The research trajectory suggests this is not slowing down. Several groups are working on mixed-precision KV caching — storing recent tokens at higher precision and older tokens at lower precision, since attention scores decay with distance in most tasks. Others are combining KV quantisation with KV eviction (selectively dropping less-attended cache entries) for multiplicative rather than additive savings. TurboQuant's open-source release and the active vLLM integration PR signal that these techniques are moving rapidly from research artefacts to production defaults.

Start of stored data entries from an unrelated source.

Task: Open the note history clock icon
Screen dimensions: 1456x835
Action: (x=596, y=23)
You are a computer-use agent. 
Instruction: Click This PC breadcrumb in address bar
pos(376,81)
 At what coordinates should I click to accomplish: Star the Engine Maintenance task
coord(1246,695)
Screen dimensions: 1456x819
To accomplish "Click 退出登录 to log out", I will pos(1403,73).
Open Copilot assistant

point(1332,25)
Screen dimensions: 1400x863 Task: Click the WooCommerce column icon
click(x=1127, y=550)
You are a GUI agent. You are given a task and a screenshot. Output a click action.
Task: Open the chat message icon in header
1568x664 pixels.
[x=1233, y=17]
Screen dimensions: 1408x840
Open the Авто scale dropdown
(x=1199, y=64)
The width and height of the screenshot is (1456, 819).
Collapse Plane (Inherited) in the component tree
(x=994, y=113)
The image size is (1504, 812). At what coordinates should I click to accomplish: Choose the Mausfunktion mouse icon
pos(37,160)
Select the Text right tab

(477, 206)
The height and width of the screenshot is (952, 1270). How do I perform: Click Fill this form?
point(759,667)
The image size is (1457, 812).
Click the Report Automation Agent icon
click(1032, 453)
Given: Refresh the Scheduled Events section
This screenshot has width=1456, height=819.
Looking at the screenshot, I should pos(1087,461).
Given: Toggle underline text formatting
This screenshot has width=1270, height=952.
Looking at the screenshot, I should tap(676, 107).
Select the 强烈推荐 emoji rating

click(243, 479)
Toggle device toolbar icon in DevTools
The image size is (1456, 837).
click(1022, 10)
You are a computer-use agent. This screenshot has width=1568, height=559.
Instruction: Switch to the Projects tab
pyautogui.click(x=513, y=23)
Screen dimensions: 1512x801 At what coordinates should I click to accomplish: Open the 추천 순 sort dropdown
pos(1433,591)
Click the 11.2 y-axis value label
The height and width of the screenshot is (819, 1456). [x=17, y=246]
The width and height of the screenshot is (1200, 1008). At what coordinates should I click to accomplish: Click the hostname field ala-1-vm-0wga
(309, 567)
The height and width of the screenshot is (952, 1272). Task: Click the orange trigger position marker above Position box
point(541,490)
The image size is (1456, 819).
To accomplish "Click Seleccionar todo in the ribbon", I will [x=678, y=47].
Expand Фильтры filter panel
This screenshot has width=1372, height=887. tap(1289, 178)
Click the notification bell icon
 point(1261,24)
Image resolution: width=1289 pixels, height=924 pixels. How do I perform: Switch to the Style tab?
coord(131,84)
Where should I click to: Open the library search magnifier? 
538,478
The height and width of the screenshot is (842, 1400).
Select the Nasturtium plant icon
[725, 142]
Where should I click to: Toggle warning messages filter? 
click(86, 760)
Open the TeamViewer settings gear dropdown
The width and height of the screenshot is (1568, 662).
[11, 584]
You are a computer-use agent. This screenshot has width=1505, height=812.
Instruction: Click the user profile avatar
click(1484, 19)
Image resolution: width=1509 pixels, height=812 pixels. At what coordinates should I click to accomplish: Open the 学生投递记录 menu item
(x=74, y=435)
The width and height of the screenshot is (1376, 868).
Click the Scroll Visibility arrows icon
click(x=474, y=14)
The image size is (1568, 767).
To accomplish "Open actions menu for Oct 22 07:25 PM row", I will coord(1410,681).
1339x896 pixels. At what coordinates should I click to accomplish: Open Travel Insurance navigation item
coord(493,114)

For builders, the implication is that the serving cost envelope is still improving. Infrastructure decisions made today — particularly around GPU tier and context-length limits — should account for the likelihood that serving the same workload will be considerably cheaper in 12 months. Locking into over-provisioned hardware to handle today's memory constraints may not be the right call. The more durable investment is in the evaluation infrastructure and model quality rather than raw compute capacity.
Where to go from here
The paper is available at arXiv 2504.19874 and the open-source implementation is on GitHub under the Google Research organisation. If you want to integrate into vLLM, track the open PR against the main branch — it is actively being reviewed. The llama.cpp PR is at a slightly earlier stage but moving quickly.
Before deploying to production, run TurboQuant against your own evaluation set at the precision you intend to use. The paper's benchmarks are comprehensive but general-purpose. If your application involves specialised vocabulary, unusual token distributions, or very long output sequences, validate independently. In practice, the no-accuracy-loss claim holds broadly, but your specific use case is the ground truth that matters.
Start with the 4-bit configuration rather than 3-bit in production. The 4-bit variant gives you the 8× attention speedup and a 4× memory reduction with a larger safety margin. Switch to 3-bit only after you have validated on your own eval set and confirmed the compression ratio gain justifies the closer-to-the-limit operating point. For most use cases, 4-bit is the better default and 3-bit is the ceiling to target once you have confidence.